Maurice Valentine, a general vice president of the General Conference of Seventh-day Adventists, died around 9:00 a.m. this morning after suffering a heart attack at his home. He was 63.
This is a tragedy - another bright light extinguished, coming on the heels of the loss of Daniel Honore in January. We need so many more like Pastor Valentine (fitting name!!) and Pastor Honore (also fitting) who are kind, loving, impeccably honest and passionate for Jesus.
The best example known to me of Dr Valentine’s high moral character was his attitude toward women in ministry. As recounted here, it is the most perfectly expressed I can remember seeing, so I repeat:
"In 2019, he reaffirmed women in ministry during a meeting of the Lake Union Executive Committee, imploring his colleagues to “give them respect” for feeling called to pastoral ministry. “They shouldn’t be hurt for what they feel in their hearts,” Valentine said, according to a report from the Lake Union Herald. “We should never browbeat anyone. It’s un-Christlike. Each of us, as leaders, we should go out and articulate that we treat everyone as we want to be treated.”
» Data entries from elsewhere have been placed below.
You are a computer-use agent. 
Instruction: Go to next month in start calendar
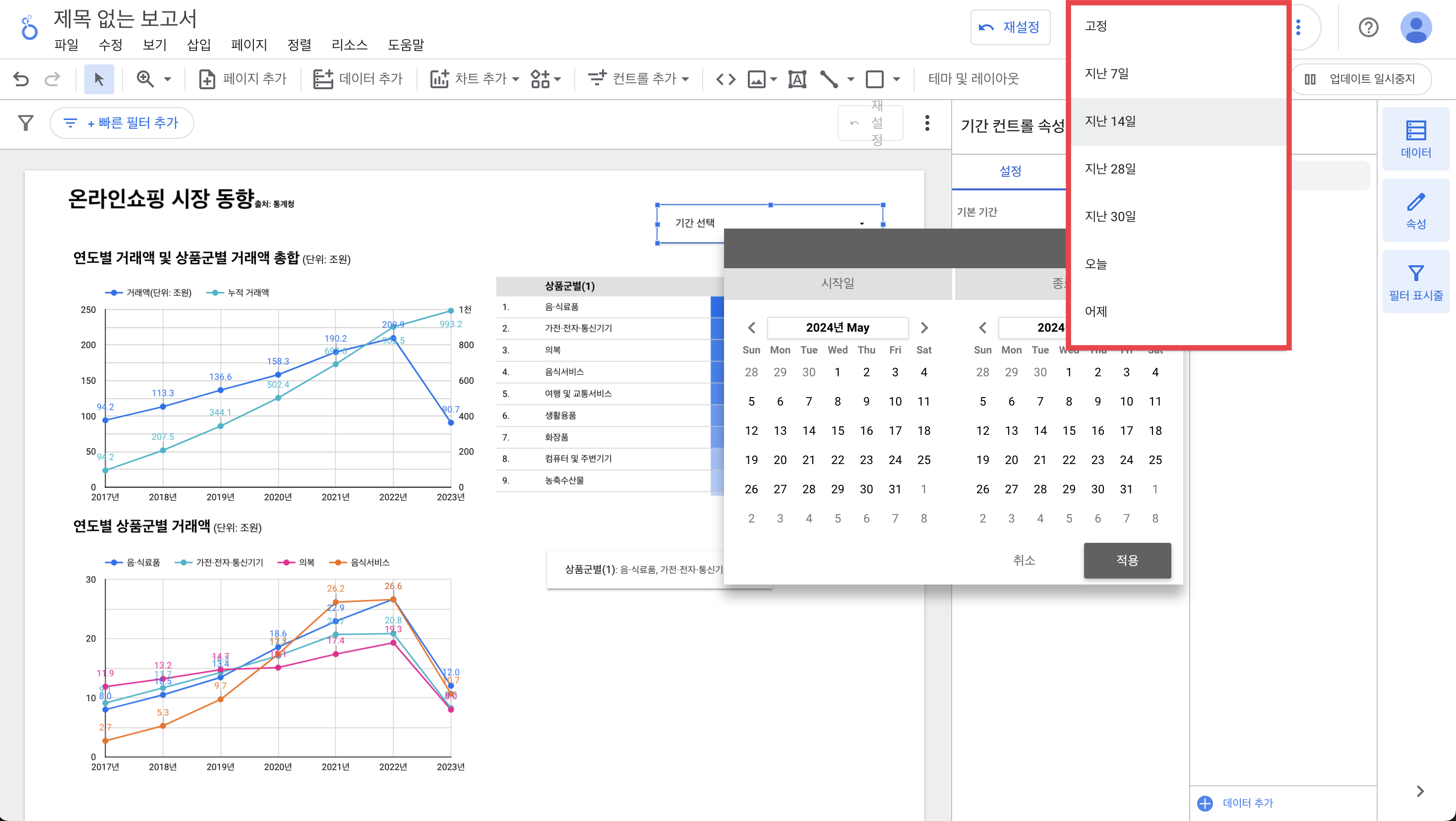point(924,328)
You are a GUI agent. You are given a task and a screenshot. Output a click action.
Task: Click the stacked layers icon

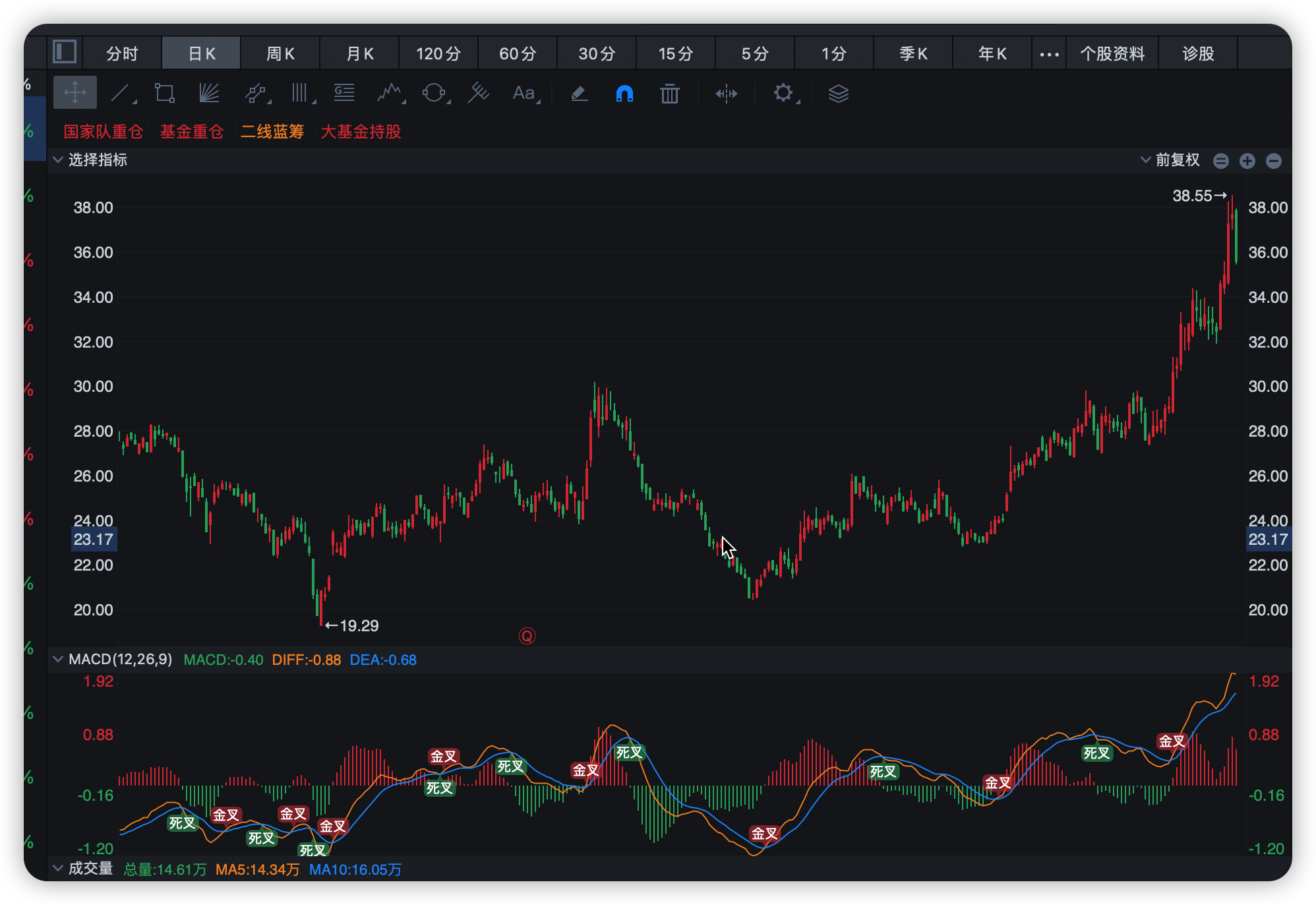pos(838,93)
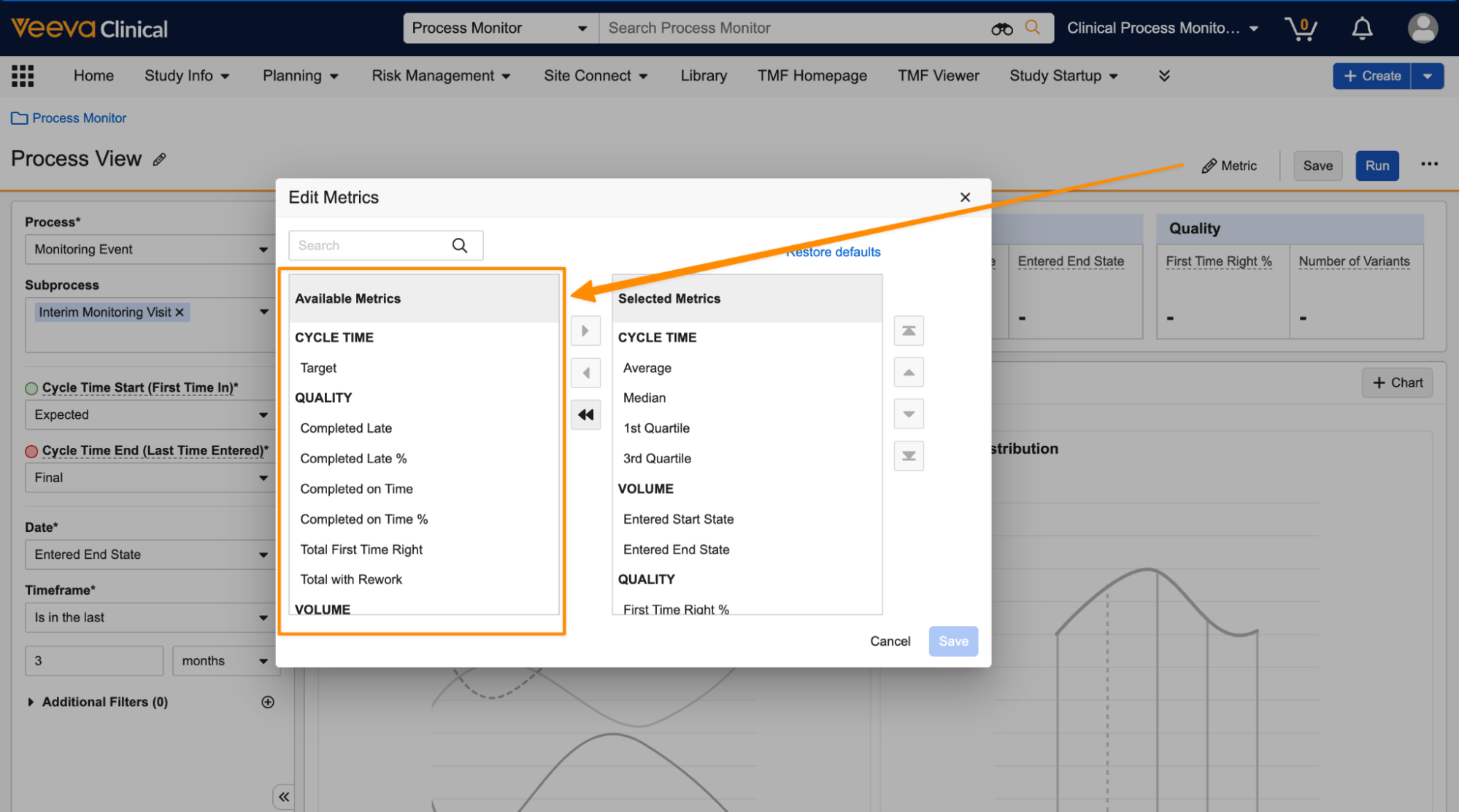The width and height of the screenshot is (1459, 812).
Task: Open the shopping cart icon
Action: 1301,28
Let’s all keep this cardinal principle always in mind: use the golden rule for EVERYTHING, including and especially for controversial “morality” conflicts like LGBTQ and “uppity” women. Don’t kill anyone’s love of God with artificial, unBiblical arguments wrested from scripture. That’s what they did with slavery, suspending God’s towering golden rule in favor of other lesser injunctions found here and there in scripture. It is a travesty in the name of Jesus, who so deliberately and decisively included all the “morality” outcasts in His movement.
May the memory of Dr Valentine live long in Adventist Christianity.
My comments are not my reflection of the man. I don’t know him. My comments are about the way we write about his life. Serving the church in high office is just that, service, not some thing to be worked at like a promotion.
The way we talk (write) is the way we view things. Clarity of thought, of words will define the way people view you or the things you talk/write about.